> [What you need to do] The answer must be only the lines below from the one holding "You are a computer-use agent. Viewport: 351px" down to the one holding "The width and", ends included, printed exactly; please omit all pictures.

(Stored records)
▼

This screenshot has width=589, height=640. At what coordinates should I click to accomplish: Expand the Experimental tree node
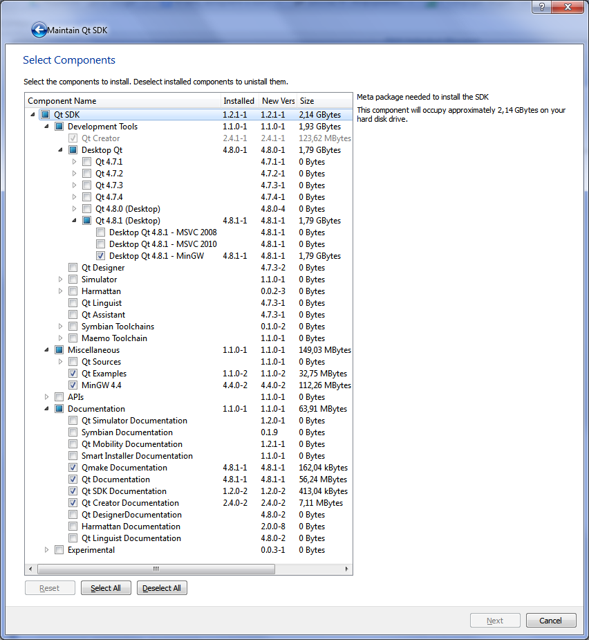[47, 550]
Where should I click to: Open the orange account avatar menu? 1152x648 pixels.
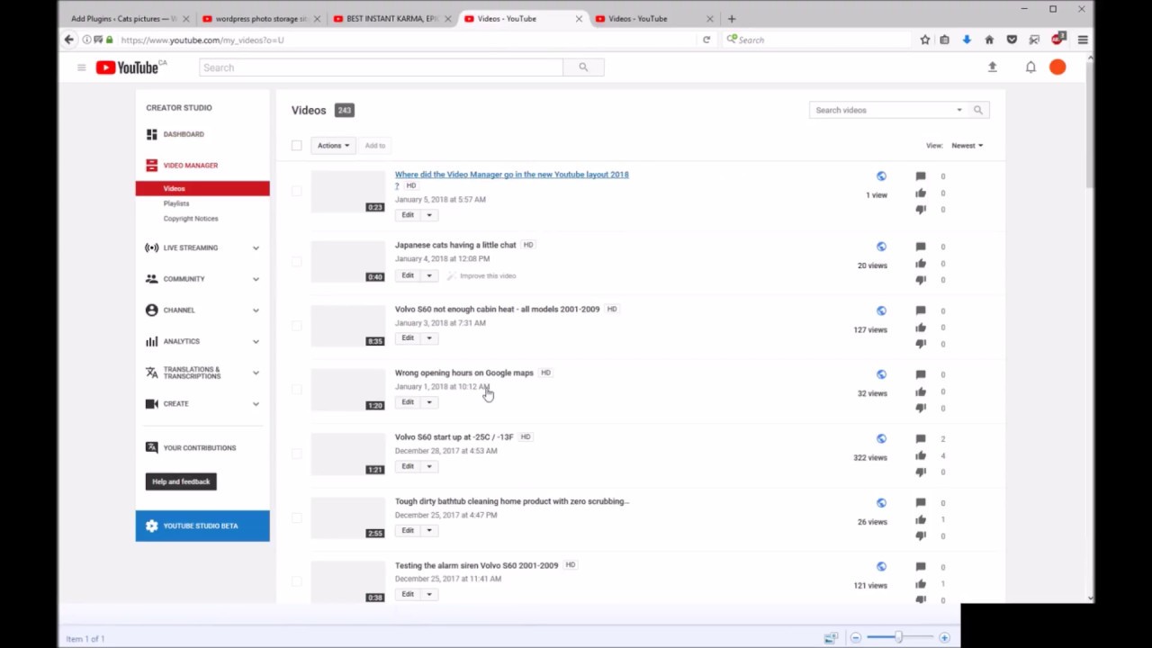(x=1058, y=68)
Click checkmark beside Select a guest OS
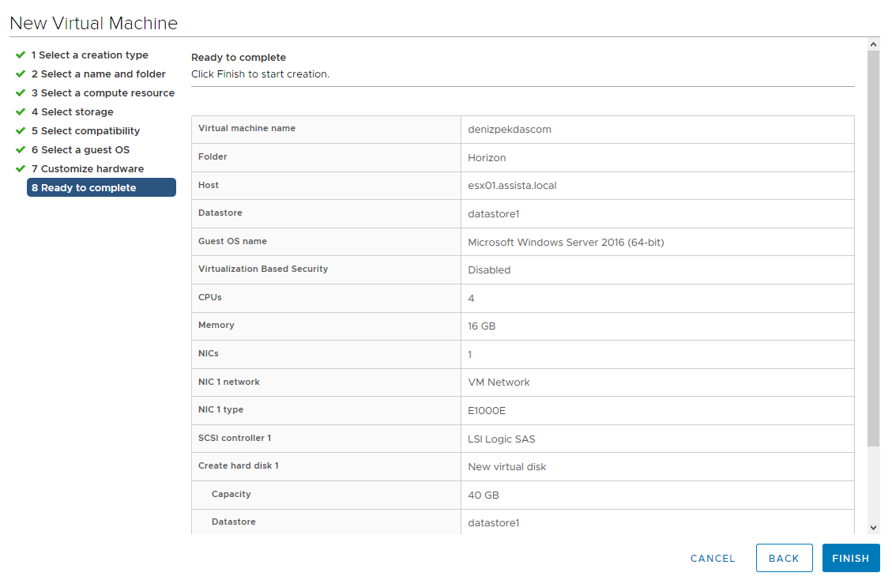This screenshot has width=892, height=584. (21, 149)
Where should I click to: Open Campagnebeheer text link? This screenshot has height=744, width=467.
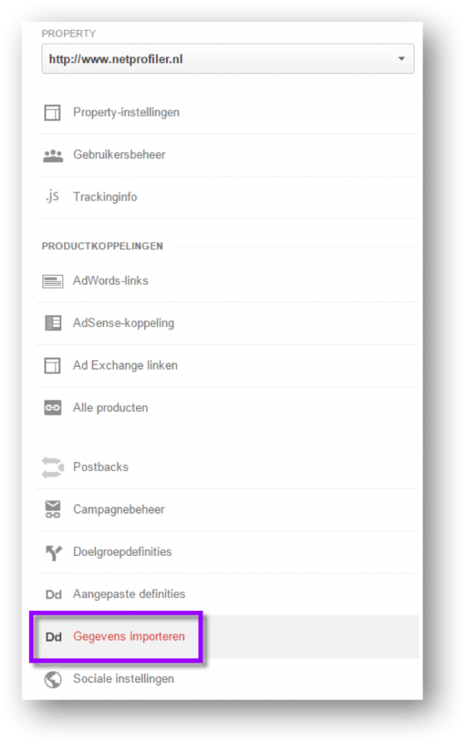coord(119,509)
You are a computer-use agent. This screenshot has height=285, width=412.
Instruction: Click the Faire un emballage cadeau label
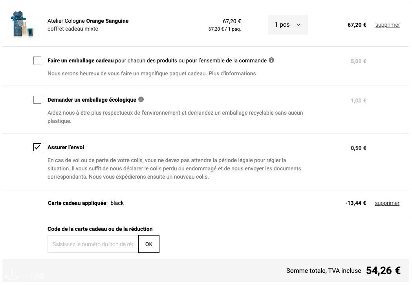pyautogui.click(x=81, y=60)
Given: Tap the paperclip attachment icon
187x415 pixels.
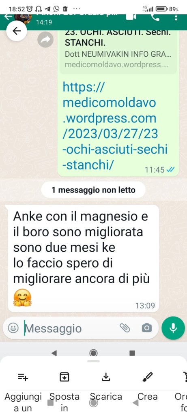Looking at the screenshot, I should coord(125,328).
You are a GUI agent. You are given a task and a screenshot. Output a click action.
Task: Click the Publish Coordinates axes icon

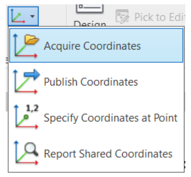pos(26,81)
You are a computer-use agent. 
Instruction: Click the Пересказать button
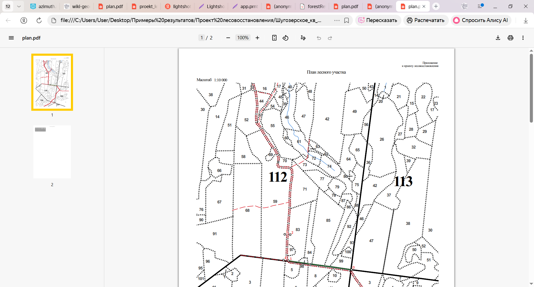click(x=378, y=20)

▲
▼

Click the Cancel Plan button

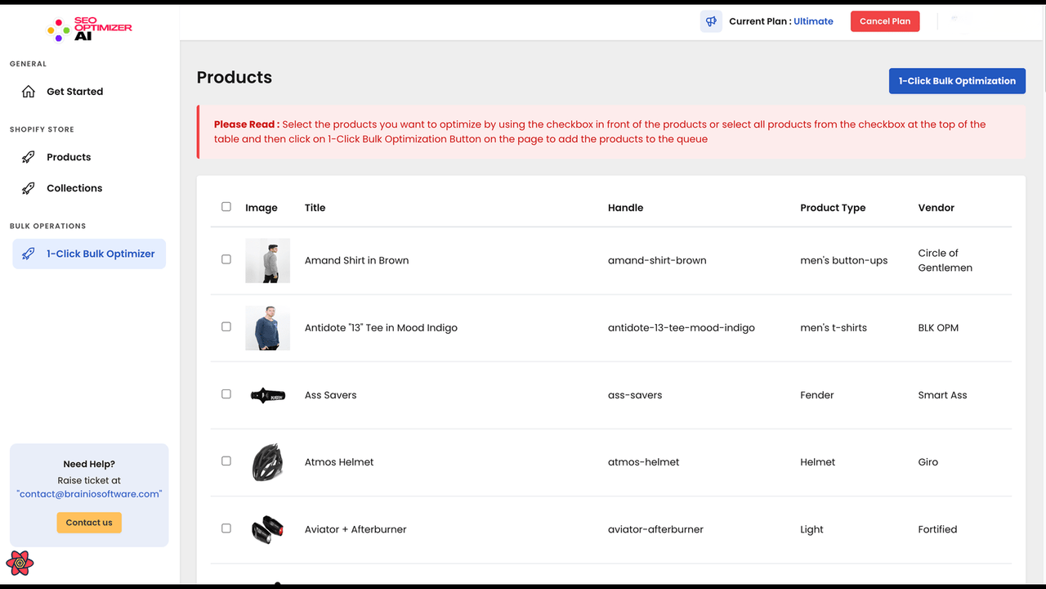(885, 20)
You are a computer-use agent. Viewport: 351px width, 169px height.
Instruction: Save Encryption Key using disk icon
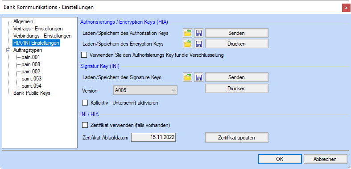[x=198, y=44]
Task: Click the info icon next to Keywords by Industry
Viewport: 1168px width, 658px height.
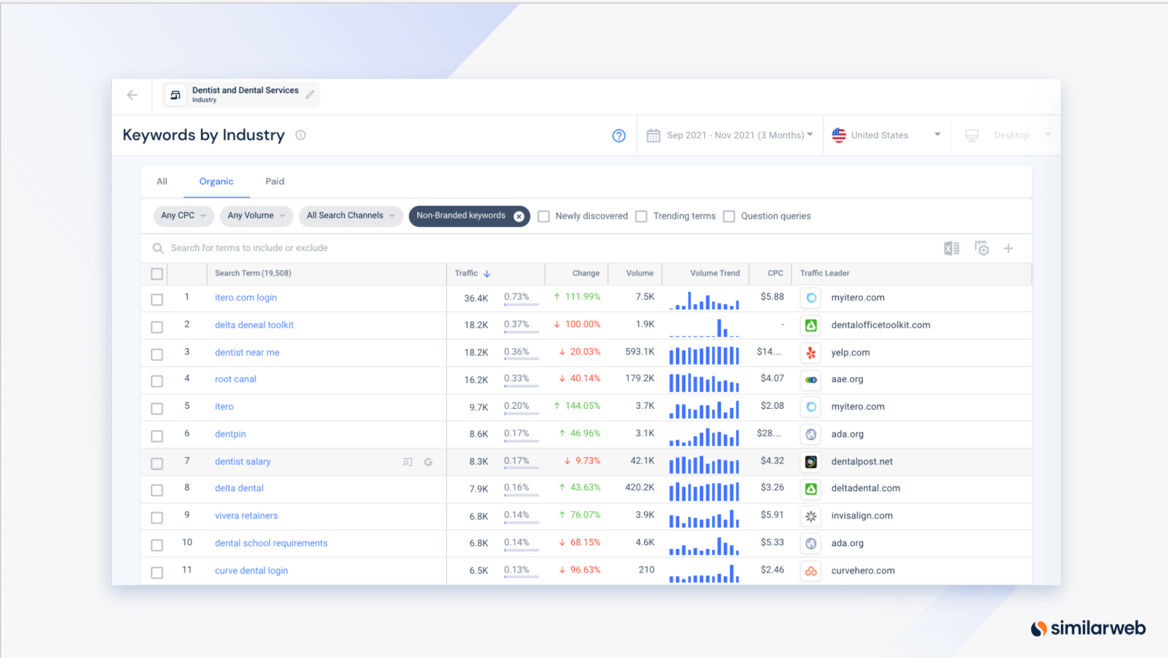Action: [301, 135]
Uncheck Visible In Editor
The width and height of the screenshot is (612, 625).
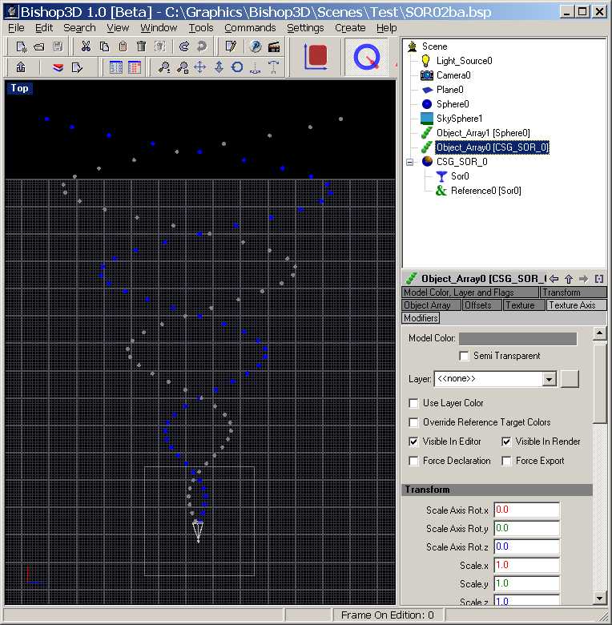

▲
▼

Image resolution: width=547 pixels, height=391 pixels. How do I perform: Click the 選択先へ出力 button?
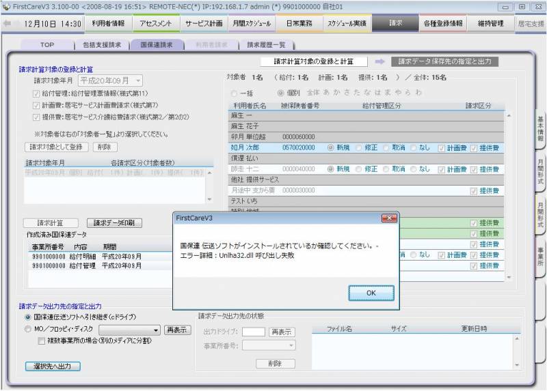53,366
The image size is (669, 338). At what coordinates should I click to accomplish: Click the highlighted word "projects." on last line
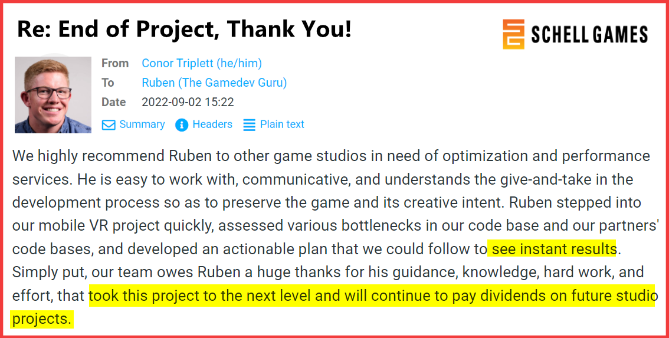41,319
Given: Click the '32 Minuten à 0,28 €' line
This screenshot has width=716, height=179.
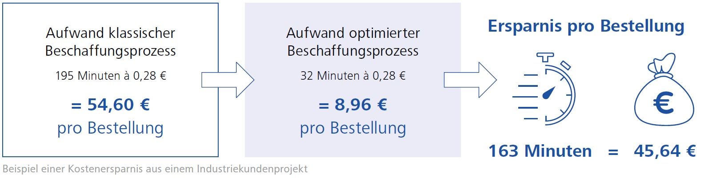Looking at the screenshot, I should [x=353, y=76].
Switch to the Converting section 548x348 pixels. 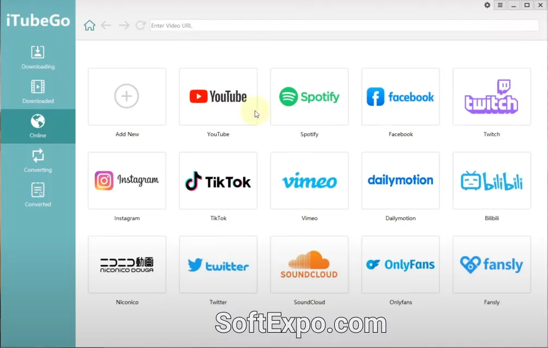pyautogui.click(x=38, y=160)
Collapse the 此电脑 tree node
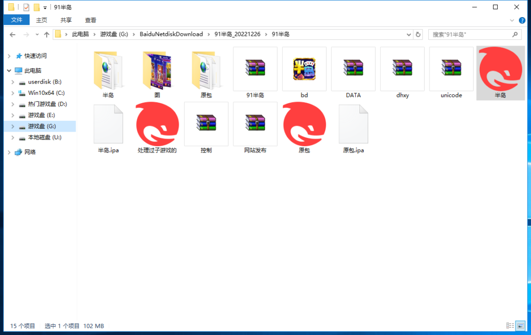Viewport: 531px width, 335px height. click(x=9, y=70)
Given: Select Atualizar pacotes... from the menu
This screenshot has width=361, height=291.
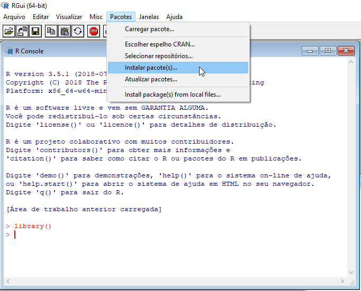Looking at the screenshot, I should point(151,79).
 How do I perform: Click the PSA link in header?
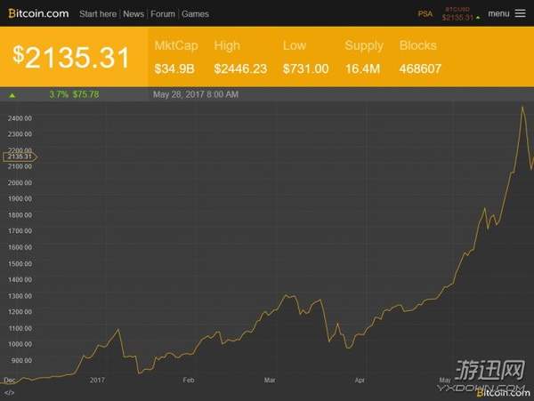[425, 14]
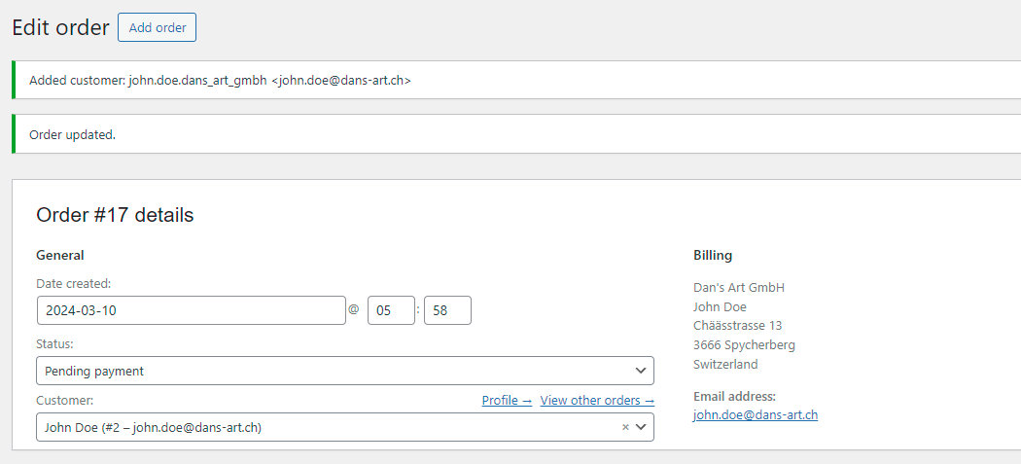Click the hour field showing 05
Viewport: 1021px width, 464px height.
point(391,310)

▲

> [Written answer]
You are a computer-use agent. Viewport: 351px width, 169px height.
Instruction: Save Encryption Key using disk icon
[x=198, y=44]
Task: Click the info icon next to Keywords by Industry
Viewport: 1168px width, 658px height.
Action: [301, 135]
Uncheck Visible In Editor
The width and height of the screenshot is (612, 625).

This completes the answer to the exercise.